___ Dataset entries

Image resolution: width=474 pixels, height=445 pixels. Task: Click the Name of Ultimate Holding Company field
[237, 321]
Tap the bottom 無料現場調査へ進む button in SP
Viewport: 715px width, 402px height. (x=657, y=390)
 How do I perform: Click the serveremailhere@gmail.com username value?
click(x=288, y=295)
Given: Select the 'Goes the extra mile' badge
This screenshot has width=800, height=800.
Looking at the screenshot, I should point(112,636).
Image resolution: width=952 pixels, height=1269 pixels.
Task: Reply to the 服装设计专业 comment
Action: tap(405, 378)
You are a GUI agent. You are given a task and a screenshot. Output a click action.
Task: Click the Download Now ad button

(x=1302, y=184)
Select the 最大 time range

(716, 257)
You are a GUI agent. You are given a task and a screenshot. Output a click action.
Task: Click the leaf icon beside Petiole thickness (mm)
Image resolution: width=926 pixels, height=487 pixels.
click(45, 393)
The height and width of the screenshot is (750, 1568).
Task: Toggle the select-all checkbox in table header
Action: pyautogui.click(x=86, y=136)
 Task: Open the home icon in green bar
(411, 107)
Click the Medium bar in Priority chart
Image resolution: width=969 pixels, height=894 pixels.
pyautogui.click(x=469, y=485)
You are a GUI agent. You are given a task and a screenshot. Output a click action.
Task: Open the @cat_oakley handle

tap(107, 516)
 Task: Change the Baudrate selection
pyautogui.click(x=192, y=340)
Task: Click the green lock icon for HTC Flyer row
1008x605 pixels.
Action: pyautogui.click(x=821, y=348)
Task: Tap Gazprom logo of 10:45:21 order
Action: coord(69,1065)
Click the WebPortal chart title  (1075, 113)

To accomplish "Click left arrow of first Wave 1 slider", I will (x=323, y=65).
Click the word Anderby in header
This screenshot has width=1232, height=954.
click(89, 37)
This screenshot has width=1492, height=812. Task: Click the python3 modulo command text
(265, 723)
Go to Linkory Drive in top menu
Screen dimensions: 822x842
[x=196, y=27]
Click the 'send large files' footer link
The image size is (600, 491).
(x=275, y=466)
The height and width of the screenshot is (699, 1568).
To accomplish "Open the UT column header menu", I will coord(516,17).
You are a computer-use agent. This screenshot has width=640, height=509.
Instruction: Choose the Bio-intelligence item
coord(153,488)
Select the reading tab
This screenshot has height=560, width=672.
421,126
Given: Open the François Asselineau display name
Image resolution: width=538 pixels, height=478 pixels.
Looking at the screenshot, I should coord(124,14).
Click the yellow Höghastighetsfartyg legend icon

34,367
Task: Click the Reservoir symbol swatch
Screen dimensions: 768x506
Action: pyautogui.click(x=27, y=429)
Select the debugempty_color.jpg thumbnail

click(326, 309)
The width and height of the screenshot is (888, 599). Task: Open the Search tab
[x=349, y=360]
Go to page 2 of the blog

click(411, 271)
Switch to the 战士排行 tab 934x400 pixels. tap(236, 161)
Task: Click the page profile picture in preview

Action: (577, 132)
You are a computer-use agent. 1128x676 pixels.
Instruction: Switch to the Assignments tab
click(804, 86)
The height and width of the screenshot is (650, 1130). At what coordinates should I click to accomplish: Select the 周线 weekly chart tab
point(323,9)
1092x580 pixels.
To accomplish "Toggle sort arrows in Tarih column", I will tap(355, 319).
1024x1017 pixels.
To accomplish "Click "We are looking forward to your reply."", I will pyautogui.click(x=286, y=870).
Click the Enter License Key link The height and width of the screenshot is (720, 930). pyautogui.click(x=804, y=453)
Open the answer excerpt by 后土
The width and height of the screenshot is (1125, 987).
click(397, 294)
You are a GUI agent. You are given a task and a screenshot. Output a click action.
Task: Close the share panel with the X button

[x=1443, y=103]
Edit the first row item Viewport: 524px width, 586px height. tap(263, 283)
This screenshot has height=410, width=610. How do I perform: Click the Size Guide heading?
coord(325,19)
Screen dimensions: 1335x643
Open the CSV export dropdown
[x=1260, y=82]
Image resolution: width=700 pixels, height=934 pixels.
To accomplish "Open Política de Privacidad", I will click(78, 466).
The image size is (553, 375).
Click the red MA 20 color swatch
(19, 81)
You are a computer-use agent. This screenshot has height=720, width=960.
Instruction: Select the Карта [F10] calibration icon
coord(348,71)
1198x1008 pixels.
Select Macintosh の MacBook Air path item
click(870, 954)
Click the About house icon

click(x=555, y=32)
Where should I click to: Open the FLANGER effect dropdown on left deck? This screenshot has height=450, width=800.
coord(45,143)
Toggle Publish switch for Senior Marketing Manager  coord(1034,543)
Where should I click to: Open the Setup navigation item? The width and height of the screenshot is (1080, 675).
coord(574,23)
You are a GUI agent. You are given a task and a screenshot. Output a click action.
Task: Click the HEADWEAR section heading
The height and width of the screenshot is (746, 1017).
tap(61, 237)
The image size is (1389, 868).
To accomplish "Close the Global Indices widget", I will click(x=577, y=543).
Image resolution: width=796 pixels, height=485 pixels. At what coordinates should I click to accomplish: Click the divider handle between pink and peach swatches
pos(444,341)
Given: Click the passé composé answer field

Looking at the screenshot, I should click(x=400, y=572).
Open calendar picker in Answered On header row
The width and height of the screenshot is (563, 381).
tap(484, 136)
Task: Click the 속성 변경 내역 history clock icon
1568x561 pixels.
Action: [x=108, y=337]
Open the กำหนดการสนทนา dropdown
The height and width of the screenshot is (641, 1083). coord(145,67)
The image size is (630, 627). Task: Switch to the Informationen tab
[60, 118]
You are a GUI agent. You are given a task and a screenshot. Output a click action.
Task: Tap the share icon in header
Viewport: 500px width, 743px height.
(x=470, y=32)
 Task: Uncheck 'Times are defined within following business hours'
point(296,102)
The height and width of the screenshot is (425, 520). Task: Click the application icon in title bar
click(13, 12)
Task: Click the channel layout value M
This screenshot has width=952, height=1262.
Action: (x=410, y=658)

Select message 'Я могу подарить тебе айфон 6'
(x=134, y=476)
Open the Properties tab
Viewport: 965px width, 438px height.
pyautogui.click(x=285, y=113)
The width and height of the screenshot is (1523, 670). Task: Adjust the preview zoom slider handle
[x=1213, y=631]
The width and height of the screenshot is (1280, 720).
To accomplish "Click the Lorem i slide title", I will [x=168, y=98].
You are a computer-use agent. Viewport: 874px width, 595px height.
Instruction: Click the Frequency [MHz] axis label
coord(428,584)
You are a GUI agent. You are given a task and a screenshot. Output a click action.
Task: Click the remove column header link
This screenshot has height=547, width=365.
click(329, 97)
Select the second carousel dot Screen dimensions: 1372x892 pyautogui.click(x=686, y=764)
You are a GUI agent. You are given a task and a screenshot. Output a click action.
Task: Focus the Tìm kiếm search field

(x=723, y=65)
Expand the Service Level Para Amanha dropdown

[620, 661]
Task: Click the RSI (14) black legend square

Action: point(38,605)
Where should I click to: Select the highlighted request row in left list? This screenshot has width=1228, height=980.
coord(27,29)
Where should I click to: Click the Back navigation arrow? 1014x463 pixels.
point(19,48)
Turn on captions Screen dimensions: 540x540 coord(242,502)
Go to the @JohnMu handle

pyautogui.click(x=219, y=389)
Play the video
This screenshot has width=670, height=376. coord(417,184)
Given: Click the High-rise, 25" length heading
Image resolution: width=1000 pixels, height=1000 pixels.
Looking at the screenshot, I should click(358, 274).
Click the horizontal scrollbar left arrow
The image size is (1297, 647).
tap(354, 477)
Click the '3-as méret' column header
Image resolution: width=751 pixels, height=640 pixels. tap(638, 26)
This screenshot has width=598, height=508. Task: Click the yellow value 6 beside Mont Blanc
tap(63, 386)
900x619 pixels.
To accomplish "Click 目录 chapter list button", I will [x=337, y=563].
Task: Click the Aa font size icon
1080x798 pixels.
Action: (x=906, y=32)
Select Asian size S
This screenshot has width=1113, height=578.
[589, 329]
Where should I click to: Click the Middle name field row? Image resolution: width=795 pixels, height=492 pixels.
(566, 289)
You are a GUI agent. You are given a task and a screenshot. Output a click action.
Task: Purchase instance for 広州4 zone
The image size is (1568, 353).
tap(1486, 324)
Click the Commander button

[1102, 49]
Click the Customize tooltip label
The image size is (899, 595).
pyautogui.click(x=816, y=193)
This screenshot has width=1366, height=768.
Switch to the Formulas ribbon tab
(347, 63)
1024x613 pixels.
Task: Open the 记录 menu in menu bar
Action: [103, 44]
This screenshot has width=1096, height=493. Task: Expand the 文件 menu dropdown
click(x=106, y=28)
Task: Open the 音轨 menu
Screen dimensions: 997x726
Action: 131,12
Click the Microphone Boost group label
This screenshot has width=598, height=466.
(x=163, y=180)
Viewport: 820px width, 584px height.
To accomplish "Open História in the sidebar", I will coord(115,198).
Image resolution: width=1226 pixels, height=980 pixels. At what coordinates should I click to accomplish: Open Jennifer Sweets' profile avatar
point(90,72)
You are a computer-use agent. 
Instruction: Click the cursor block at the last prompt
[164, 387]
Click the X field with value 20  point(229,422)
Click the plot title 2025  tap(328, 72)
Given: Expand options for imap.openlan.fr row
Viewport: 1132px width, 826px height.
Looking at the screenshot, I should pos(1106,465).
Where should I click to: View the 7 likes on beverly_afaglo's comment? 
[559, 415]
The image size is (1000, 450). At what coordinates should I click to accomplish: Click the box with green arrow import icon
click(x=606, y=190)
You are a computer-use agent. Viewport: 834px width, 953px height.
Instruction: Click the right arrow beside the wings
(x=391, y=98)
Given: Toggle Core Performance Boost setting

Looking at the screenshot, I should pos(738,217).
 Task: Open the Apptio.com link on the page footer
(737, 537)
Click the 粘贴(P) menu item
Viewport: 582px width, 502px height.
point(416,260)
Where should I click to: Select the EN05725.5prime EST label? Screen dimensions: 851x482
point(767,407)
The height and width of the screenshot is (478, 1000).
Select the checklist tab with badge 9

______

__Work item__: Pull each line containing "badge" from the records.

__Answer section__:
Given: Select the 'Goes the extra mile' badge
Select the checklist tab with badge 9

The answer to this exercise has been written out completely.